For fresh cheese the milk is curdled at 32–35 C for 30–45 minutes. The curd is then cut to grain of 10 mm and the temperature is raised a further 3–5 C-change. The curd is then worked a little to make a soft consistency and transferred to moulds. The moulds have an interior pattern of rushes (Sp: plieta) which transfers to the exterior of the fresh cheeses. The cheese is pressed lightly and for short duration and then salted by immersion in brine for 10 hours, drained and kept at a maximum temperature of 4 °C until sold.
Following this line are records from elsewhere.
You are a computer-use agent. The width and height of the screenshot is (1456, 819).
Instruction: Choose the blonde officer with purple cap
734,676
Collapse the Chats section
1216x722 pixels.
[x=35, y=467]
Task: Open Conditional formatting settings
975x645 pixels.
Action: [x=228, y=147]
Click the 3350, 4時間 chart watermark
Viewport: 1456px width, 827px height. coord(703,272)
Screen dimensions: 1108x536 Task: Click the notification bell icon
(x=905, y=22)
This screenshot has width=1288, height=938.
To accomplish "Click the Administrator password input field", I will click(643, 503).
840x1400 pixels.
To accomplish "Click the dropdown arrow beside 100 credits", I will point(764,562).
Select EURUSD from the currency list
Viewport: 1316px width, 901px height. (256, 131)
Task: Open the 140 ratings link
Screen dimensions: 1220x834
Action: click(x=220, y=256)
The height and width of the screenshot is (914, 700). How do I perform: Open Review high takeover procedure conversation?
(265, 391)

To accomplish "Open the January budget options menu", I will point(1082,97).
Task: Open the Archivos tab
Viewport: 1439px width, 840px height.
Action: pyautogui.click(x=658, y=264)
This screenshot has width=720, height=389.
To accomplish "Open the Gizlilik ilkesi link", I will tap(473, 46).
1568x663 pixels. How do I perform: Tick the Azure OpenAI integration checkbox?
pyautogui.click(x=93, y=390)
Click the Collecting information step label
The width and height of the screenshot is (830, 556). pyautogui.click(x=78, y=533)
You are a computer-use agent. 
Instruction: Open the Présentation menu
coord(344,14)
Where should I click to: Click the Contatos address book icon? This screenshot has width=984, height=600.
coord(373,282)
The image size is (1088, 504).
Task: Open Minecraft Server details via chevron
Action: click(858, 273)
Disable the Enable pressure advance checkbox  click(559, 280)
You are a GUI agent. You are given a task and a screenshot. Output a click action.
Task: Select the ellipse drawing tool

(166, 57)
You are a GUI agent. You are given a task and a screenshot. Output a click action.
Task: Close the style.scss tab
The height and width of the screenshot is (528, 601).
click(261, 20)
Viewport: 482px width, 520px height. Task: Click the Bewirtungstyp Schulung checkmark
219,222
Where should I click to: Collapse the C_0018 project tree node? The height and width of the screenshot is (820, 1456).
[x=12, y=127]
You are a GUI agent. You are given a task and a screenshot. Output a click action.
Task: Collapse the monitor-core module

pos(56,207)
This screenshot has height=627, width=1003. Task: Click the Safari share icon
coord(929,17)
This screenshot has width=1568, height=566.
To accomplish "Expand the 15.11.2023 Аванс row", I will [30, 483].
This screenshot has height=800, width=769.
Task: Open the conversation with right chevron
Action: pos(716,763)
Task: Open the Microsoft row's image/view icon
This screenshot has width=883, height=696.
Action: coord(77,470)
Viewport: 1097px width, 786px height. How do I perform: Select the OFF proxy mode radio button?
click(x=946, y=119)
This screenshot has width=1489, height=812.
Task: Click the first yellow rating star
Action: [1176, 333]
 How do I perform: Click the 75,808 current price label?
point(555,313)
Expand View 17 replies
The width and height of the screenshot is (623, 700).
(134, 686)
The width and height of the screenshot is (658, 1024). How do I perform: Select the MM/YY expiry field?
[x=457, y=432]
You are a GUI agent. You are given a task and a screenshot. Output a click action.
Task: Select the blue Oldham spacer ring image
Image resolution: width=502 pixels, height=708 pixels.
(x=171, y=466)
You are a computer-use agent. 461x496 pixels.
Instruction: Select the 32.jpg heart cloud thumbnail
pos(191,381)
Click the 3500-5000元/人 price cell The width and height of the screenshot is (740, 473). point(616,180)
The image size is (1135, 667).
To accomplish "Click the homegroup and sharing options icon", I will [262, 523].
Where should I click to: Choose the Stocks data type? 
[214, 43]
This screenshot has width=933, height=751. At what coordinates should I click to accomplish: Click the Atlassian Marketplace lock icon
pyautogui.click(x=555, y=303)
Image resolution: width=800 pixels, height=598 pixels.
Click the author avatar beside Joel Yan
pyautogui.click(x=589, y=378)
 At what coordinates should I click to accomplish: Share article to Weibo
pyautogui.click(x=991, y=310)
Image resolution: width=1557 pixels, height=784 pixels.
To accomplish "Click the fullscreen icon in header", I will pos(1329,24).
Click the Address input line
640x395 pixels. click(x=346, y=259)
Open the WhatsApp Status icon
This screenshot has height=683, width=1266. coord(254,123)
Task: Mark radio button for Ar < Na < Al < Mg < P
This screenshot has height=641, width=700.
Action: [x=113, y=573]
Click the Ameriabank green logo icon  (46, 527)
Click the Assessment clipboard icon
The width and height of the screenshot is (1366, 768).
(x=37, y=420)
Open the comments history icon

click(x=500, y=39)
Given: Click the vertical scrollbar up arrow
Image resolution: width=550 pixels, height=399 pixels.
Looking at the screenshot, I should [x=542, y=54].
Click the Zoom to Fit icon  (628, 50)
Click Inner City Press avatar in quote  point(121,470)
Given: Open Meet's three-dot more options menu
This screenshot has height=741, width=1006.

For cured cheese the milk is curdled at 30–34 C for 40–60 minutes. The curd is cut to grains of 5 mm and then the temperature is raised by a further 3–5 C-change. The curd is then worked quite hard to produce a harder cheese and then placed in plain moulds. It is pressed for 2–4 hours until it has reached the correct pH. The cheeses are then salted in brine for a maximum of 20 hours. Finally they are left to mature for a minimum of sixty days and sometimes much longer.

==Flavour==
Both the fresh cheese and the cured cheese have a light goat flavour with a slight saltiness and slight acidity, not a complex flavour.

==Texture==
The fresh cheese is soft but firm to cut, of a very white colour and usually without cavities.

The cured cheese is firm to the cut, has a white to light cream colour and may have very few, small cavities.

==Rind==
The fresh cheese has almost no rind and is decorated in marks that simulate rushes.

The cured cheese rind is thin, smooth and straw-coloured to light brown.

==Uses==
Fresh cheese may be grilled or used in cooking desserts or salads. The cured cheese is eaten sliced as a snack with beer or wine, or may be part of a meal.